As it happens, Morrison is interviewing the new reporter, Katherine Blair (Julie Entwistle), who Dees immediately writes off as a “Jimmy,” which is short for Superman’s pal Jimmy Olson. Morrison offers his star reporter a juicy story on a guy who flies a small plane into private airports and kills anyone he finds there, draining the bodies of blood before he moves on. He’s hit two such airports when the film starts, but Richard isn’t interested in the story. Morrison gives it to Katherine, who gets a good deal of information about the third set of murders. Now intrigued and determined to keep his top position, Richard takes the story over and heads out to track down clues.
And it’s here that The Night Flier loses me a little. While the interviews we get are good and help set up the character that will eventually be called by the movie’s title, we also seem to get some indication that Richard is developing something like a psychic connection with the monster in question. There’s no question here that the monster is definitely a vampire or someone pretending to be a vampire. Richard visits all of the small plane’s previous stops, but is also haunted by bad dreams and even a waking nightmare or two. This could be interesting, but it doesn’t make a great deal of sense in the context of the film.
Of course Katherine is still working the story as well, and the two reporters come into conflict. Eventually, Richard does catch up with the Night Flier and, well, he gets the creature pictured at the top of this page. This is another place where the film falls down a bit for me. At first blush, the creature looks pretty good, but for whatever reason, rather than just giving us a quick flash of the bat-faced monster, we get a really extended shot of it, and it ends up really looking like a dude in a latex mask, which is exactly what it is.
There’s a lot here that works, including some genuinely creepy scenes that work almost in spite of themselves. Richard Dees appears to be hallucinating at times, and that’s something that could be worked well into the context of the story, but it doesn’t really seem to fit with the rest of the take. So, while the scenes themselves are interesting individually, they don’t really work in the narrative.

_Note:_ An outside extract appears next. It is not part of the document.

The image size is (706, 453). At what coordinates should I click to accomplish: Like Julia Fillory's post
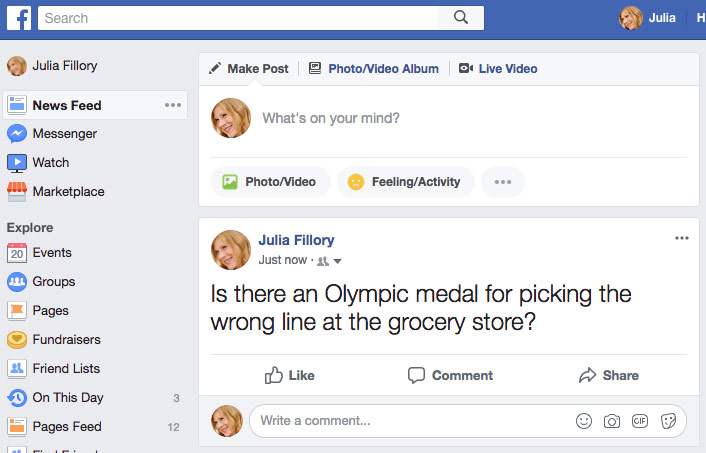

Still, there’s a lot that goes right. Part of that is Miguel Ferrer, who I tend to like in most things, even if the film itself isn’t that good. Ferrer plays a good scumbag, and Richard Dees is particularly loathsome. One of Ferrer’s talents is that while he does play a good scumbag, he’s also capable of infusing that scumbag with…well, not humanity, exactly, but verisimilitude. It’s easy to buy into Richard Dees here and find him compelling even as we find him a terrible person and not someone we’d reallsy like to spend time around.
The movie also recreates the most memorable scene from the story itself—Richard Dees in a bathroom after seeing the results of a massive slaughter by the vampire only to discover that the creature is using the bathroom. Watching blood-soaked urine hit the back of a urinal is nasty but kind of interesting. Seeing that in a mirror—something that doesn’t pick up the reflection of a vampire—means that we just see the bloody pee appear out of thin air. It’s a great moment because it’s both funny and horrific.
The Night Flier is not a great movie. The ending is pretty good, and there’s a lot of solid carnage at the end. Oh, it doesn’t rewrite the horror genre in any respect, but it’s a hard film to dislike too much, and it really does show that director Mark Pavia has some basic skills, even if some of what he does here ends up feeling clichéd (the vampire wears a giant opera cape, for instance) and amateurish.
Why to watch The Night Flier: It’s a pretty good vampire story with a great premise.
Why not to watch: It has to add a lot that it doesn’t need to pad the story.